This summer, Madisen Siegel ’17 used a grant from DA to educate herself and those in her community on the past and present history of the Middle East. Her interest in learning about the Middle East stems from her family’s Jewish heritage and from the fact that her grandfather lives there. She stated that before learning more about the region, she felt “very ignorant,” and explained that that her “main inspiration for the project was to prevent the ignorance that sparks so many stereotypes about the region and subsequent conflicts.”
Siegel began her project by taking an intensive three-week course at Princeton University called Politics in the Middle East. “What was really cool about [the class] was that it took an objective, academic stance on all of the issues…we weren’t learning biased views from either side.” She explained that hearing from news sources is not a sufficient way to understand everything that is going on, stating, “You have to look into history to get the truth.”
Siegel used all of the knowledge she learned from the class at Princeton to create a PowerPoint presentation that she delivered to two audiences in her hometown in New Jersey—one at the Glenn Rock Public Library and the other at the Glenn Courts Senior Independent Living Center. One of the events was advertised in the Glenn Rock Gazette, her town’s local newspaper.
She centered her presentation on the following mantra: “To Understand We Must Contextualize.” Her PowerPoint offered this contextualization by presenting a detailed history of the Middle East that she hoped would provide an unbiased portrait to her audience.
The presentation began by detailing the general region and land. Siegel explained that the area is “a melting pot of leftover countries.” Next, she discussed negative stereotypes in the Middle East, especially concerning Islam, because there are “a lot of misconceptions about the religion.” The presentation included details about fundamentalism in Islam because that term is often associated with ISIS and other terrorist groups; however, as she clarified, fundamentalism itself does not relate to terrorism at all.
During her presentation she also discussed the Israeli-Palestinian Conflict. She wanted to explain that the tension and violence between Israel and Palestine has been “building and erupting” for a while. She said she discovered the roots of the cause of the conflict by “looking back into history.”

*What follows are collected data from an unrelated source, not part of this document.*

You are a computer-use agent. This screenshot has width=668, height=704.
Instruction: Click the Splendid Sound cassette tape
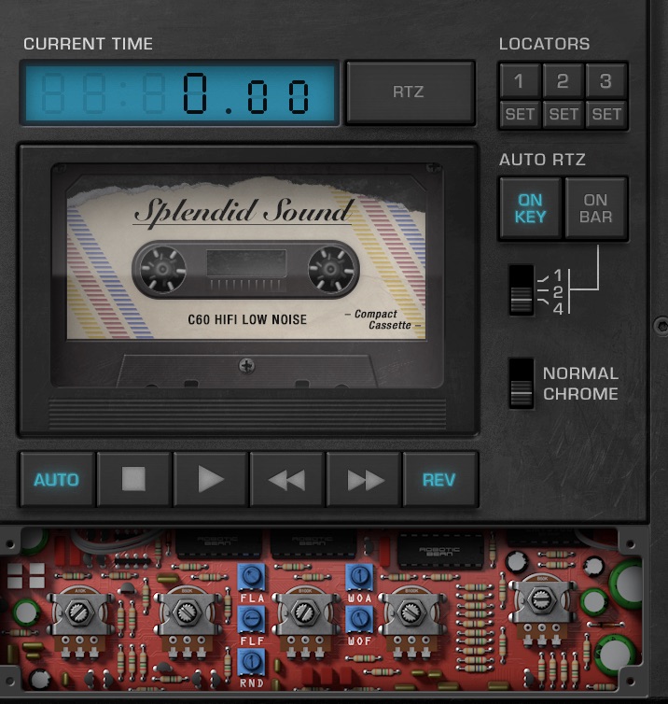pos(246,275)
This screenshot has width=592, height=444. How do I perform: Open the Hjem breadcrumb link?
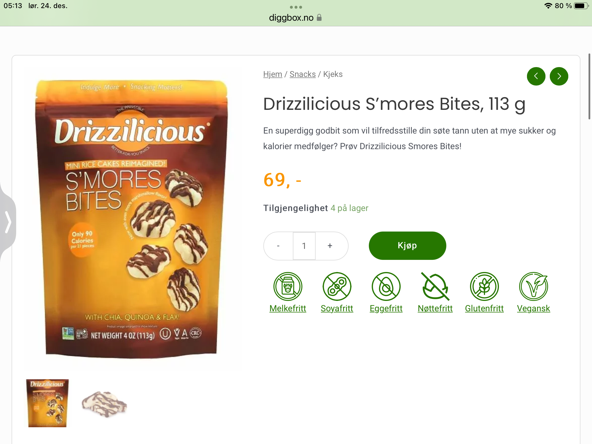(273, 74)
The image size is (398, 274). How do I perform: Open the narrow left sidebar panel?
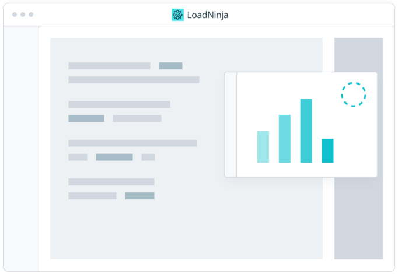(x=22, y=149)
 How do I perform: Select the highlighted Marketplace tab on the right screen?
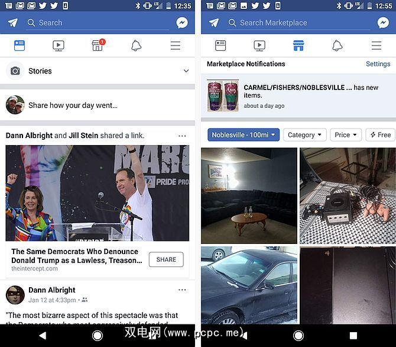[298, 46]

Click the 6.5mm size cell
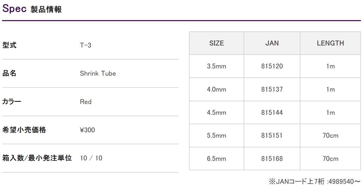pyautogui.click(x=217, y=159)
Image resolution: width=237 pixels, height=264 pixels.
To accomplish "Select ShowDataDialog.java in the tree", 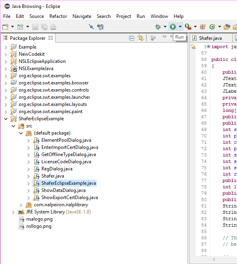I will 63,190.
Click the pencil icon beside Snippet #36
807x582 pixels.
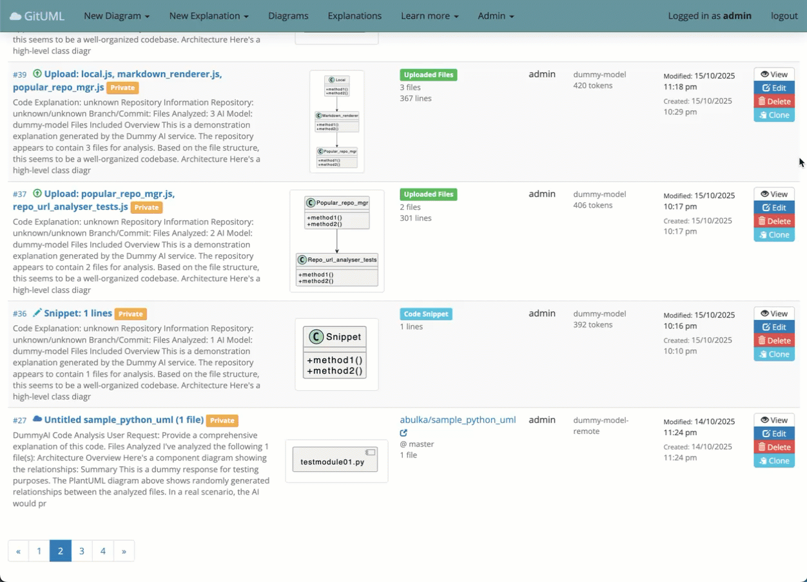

Siegel recounted that her audience was “overwhelmed after discovering how much they didn’t know about the region and the history,” especially after they discussed the Israeli-Palestinian conflict and the Iran Nuclear Deal. She explained, “Their reactions reminded me of my own response when I had been first exposed to the material just a few weeks earlier.”
Siegel wanted to show the audiences that there are not “sides to each conflict” in the Middle East, but rather that “it’s all just shades of gray.” She continued, “The only way to understand now is to look back and understand the relationships that were formed” and the tensions that emerged in those relationships. She explained that she wanted to be sure to be completely objective in her presentation because she knew that she would be speaking to people of Jewish faith and perhaps people who had lived during the Holocaust.
Siegel explained of her final project, “Not only was I able to master the material better by teaching it, but also it was fulfilling to see my community’s reactions.”
If you are interested in hearing Siegel’s presentation, The Center for Service and Global Citizenship plans to host a service symposium in the Boyden Library once renovations are complete. Siegel and other students who utilized summer service grants will have the opportunity to present their projects. In addition, Siegel is willing to give the presentation again on campus for those who are interested.